Subdued Growth, No Double Dip

- "We continue to expect a sustained but uneven global recovery, although the near-term outlook could be quite choppy. We do not regard a double-dip recession — that takes major economies back into a period of sustained negative growth — as likely. Nevertheless, growth momentum has slowed in China, Japan and the US, and is unlikely to regain the vigour of late 2009 and early 2010 in the next few quarters."
- "As with the last couple of months, revisions to our growth forecasts are quite balanced but with a slight tilt to the downside. We are raising our 2010 growth forecasts for the UK, euro area, Sweden and Hong Kong after strong Q2 data.

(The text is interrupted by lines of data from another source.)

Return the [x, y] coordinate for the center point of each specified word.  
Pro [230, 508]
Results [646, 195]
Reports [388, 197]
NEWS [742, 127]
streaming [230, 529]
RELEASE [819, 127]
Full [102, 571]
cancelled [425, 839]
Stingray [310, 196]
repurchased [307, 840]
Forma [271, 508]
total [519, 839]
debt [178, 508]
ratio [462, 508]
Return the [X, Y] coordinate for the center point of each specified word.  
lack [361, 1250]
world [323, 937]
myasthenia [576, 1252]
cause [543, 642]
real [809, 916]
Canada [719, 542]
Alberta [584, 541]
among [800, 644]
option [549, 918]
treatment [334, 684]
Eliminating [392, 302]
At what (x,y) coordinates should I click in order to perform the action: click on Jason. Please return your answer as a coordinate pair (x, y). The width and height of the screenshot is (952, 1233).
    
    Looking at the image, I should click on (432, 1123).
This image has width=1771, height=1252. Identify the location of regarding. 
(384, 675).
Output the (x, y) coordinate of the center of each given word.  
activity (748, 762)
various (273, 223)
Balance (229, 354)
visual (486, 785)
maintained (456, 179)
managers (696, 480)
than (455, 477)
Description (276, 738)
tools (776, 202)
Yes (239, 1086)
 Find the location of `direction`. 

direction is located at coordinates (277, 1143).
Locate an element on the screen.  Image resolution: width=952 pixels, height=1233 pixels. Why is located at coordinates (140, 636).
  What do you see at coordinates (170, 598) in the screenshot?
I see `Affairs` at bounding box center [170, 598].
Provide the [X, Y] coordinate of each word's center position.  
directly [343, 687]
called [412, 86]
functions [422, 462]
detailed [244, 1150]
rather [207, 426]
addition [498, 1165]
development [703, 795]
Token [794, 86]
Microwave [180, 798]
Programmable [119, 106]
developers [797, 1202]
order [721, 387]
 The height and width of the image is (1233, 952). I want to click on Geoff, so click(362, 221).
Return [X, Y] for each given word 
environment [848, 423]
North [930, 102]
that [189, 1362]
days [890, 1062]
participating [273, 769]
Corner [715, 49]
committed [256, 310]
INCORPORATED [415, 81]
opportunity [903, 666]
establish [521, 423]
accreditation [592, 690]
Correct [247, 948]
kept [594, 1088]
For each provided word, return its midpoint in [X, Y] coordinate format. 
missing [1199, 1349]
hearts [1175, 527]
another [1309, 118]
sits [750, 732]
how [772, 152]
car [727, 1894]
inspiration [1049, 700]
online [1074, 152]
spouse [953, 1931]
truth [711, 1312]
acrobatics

However, we also have cut our forecasts for the US and Japan, following softer Q2 readings and the lack of support from financial conditions."
- "With low inflation, plus signs of slowing growth and weaker financial conditions, the Fed has signaled a reenergized commitment to low interest rates, and we now expect the Fed to keep rates on hold all the way to the end of 2011. The BoE and ECB are probably on hold until well into 2011, but on balance we now believe that 3Q-11 is more likely for the first hike rather than our prior forecast of 2Q-11. With China on hold near term, our base case is that none of the main five central banks (Fed, ECB, PBOC, BoJ, BoE) will hike before mid-2011."
- "Citi's market strategists are cautiously optimistic on credit and equities and believe that current fears of a global double-dip recession are overdone, while corporate profits will probably continue to outpace market expectations. Citi's FX strategists believe that further upside for the trade-weighted USD may be likely over 0-3 months as short USD exposures are unwound. Thereafter, however, we expect that many G10 currency pairs effectively will continue to range trade. G10 fx is likely to remain a funding tool more generally for forays into higher-yielding EM currencies and asset markets."